Very high-level languages have major advantages, but they tend to conceal many details. As a result these low-level details are often forgotten, overlooked or no longer taught. I’m talking about gates, bit manipulation, etcetera. Ten years have passed since I last sat in a computer architecture class or programmed in the MIPS assembly language, so I see this book as a refresher about this sort of interesting details that lay between hardware and software.
I’ve been meaning to get more serious about learning C++ for a while now. The fact that I chose this book may seem odd. After all, it’s a C++ book for CS 101. I’m fully aware that I won’t find many new concepts in it and that the pace will probably be very slow to me at time, as it’s aimed towards newcomers. I opted for this book, among other reasons, because it’s very recent and was written by Bjarne Stroustrup (C++’s creator) himself. It’s a modern overview of C++ today and should cover all the essentials of writing portable code with a slant towards real world work, including parts of the STL. I’m interested in revisiting well known concepts from the perspective of C++, and this title should work as a good introduction before I switch to The C++ Programming Language, Effective C++, More Effective C++, Exceptional C++, and other advanced books. Lastly, I chose it because a good friend suggested it to me.
Processing is another language I’m interested in. The idea of creating fancy visualizations of data is very appealing to my statistical side. This is probably another “basic” book, but I wanted to have a detailed tutorial on the subject. It’s also a very beautiful book. (Remember that deep down we are all hedonists.)
This is the first little volume in the “The * Schemer” trilogy. I’ve heard great things about this unusual Q&A book that straddles the border of functional and logic programming. I’m not new to functional programming, but I’m certain that this book will be an eye-opener nevertheless. There should be plenty of fun exercises inside. If I enjoy it as much as I hope, I’ll also get The Seasoned Schemer and The Reasoned Schemer, down the line to bring my understanding to the next level.

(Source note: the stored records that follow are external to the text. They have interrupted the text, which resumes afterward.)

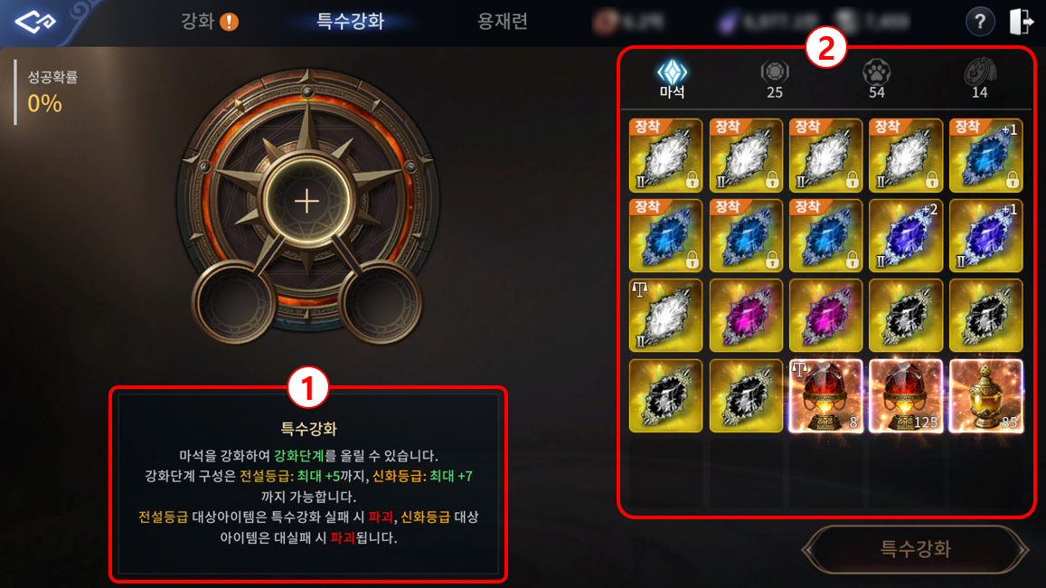1046x588 pixels.
Task: Select the red orb item with count 8
Action: [x=825, y=396]
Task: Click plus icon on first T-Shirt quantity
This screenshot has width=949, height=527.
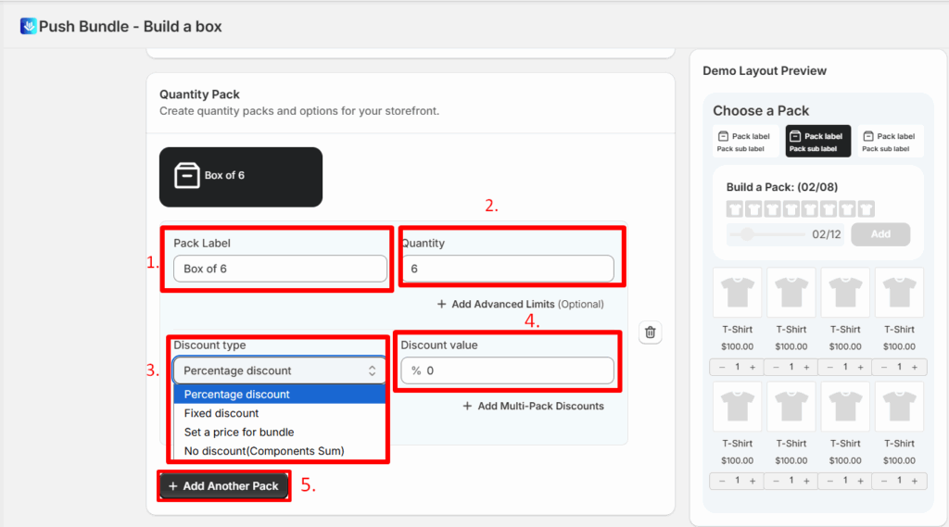Action: click(x=753, y=367)
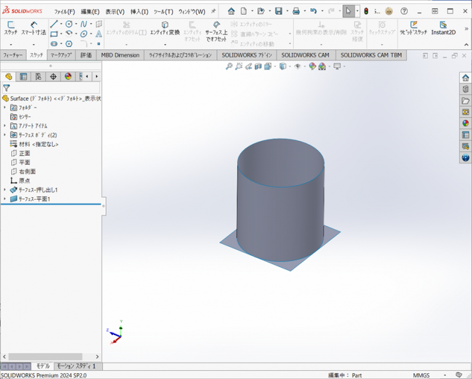Expand the サーフェス-押し出し1 feature node

point(5,190)
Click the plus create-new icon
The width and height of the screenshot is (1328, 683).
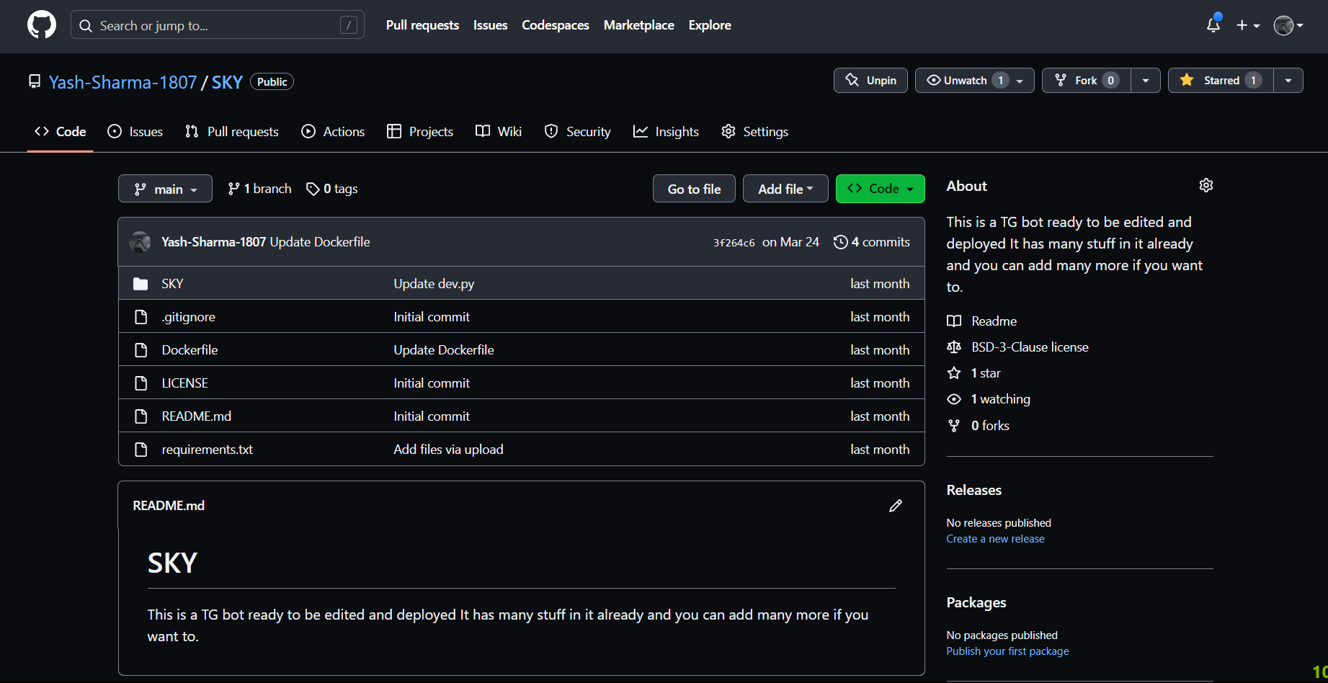(x=1242, y=25)
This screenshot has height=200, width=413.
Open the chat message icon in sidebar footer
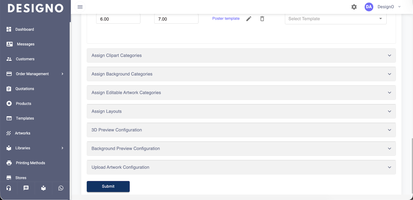[26, 188]

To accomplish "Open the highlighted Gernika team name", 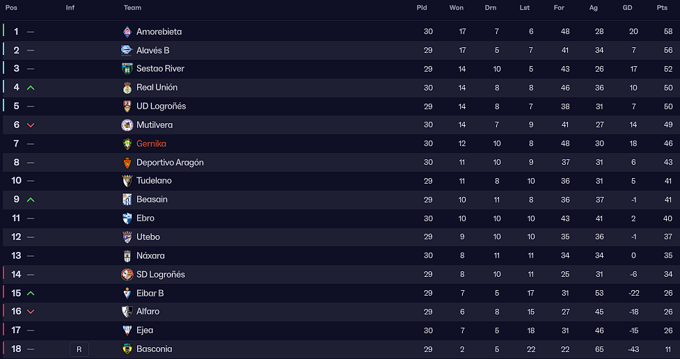I will tap(151, 143).
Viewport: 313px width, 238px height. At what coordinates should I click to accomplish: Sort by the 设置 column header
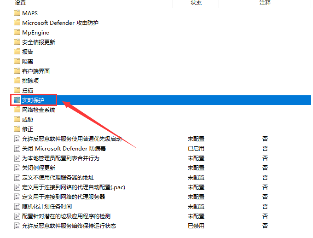pyautogui.click(x=20, y=3)
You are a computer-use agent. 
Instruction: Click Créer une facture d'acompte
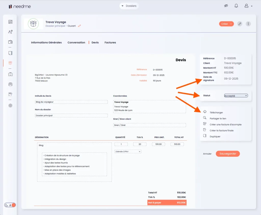pos(225,124)
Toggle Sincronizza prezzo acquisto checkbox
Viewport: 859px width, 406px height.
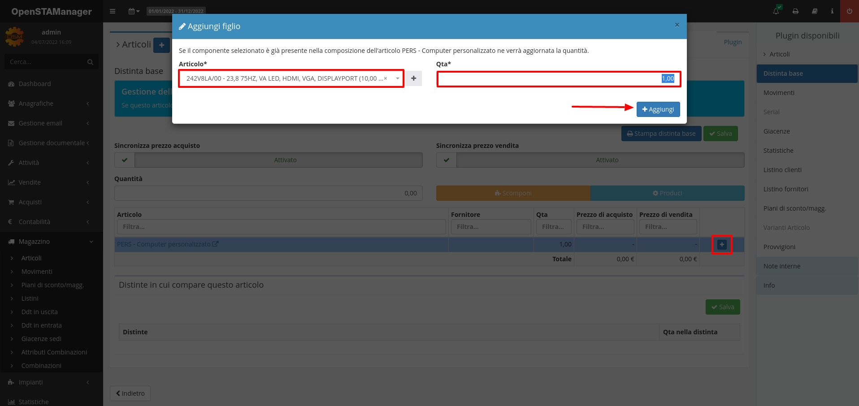click(x=125, y=160)
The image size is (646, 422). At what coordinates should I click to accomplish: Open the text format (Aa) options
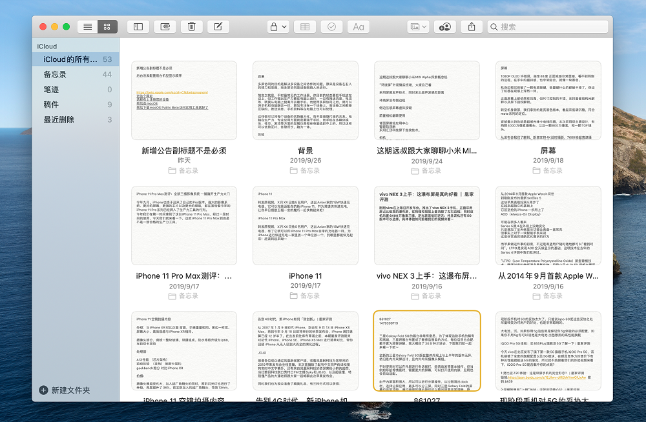tap(358, 26)
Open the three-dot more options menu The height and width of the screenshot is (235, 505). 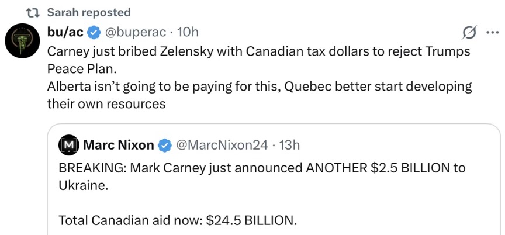(493, 32)
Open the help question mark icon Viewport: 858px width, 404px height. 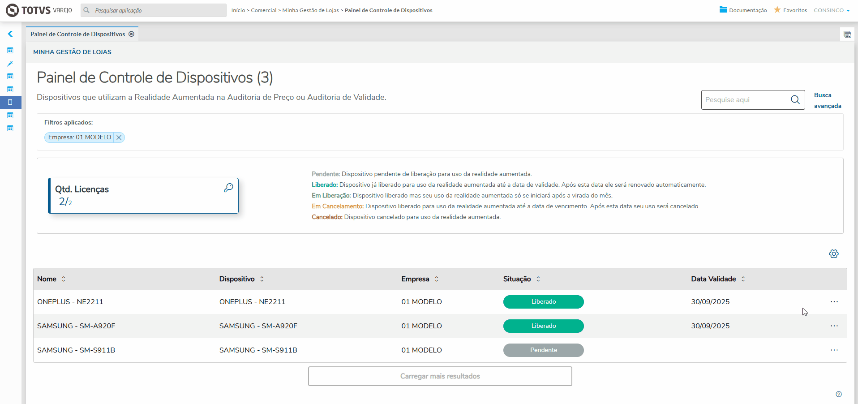tap(839, 394)
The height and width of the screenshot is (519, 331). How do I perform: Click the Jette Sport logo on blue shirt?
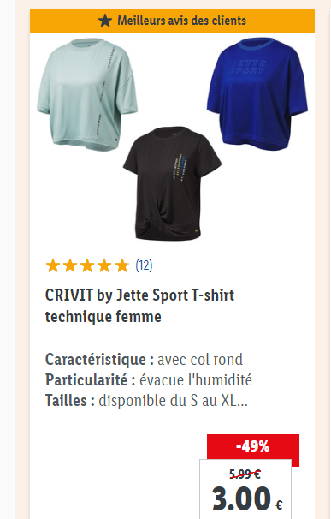pyautogui.click(x=248, y=67)
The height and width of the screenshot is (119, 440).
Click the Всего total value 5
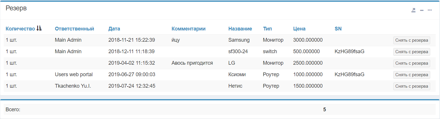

I own the second edition of this book, but guess what? They just released a revised edition with updated content, new algorithms and it’s been expanded to take the world of multiple processors into account. If you are not familiar with this classic, don’t let the title mislead you, this is no “introduction”. It’s an excellent, rigorous tutorial and reference that every programmer should own.
The toughest book of the lot. This newly released theory of computation book has incredible reviews. It should be a rigorous handbook of the mathematical foundations of programming. And at this price it’s a bargain, in my opinion. The examples are in C++, so I’ll quote part of the review by Bjarne Stroustrup.
“Elements” is a great book in that it can change the way you think about programming in fundamental ways: If you “get it” programming will never be the same again for you.
Reading “Elements” requires maturity both with mathematics and with software development. Even then it is so different from most books on programming that it can be hard going. The frequent comparisons of “Elements” to Knuth’s “The Art of Programming” is well earned. — Bjarne Stroustrup
What are your thoughts on this list? I think I could have done a lot worse with my modest $250 budget. And as you can imagine, I’m pretty excited about their arrival and am looking forward to diving into them.
On a side note, this reminds me that I should start writing detailed reviews for the most interesting books I’ve read over the past few years, not just for Ruby books (recently updated) and Rails ones (to be updated soon).
Disclaimer: The links to Amazon have my referral. It’s a small contribution to this blog that won’t cost you a dime. If you are opposed to me making a few cents from my posts, feel free to select, copy and then paste the title that interests you into Google.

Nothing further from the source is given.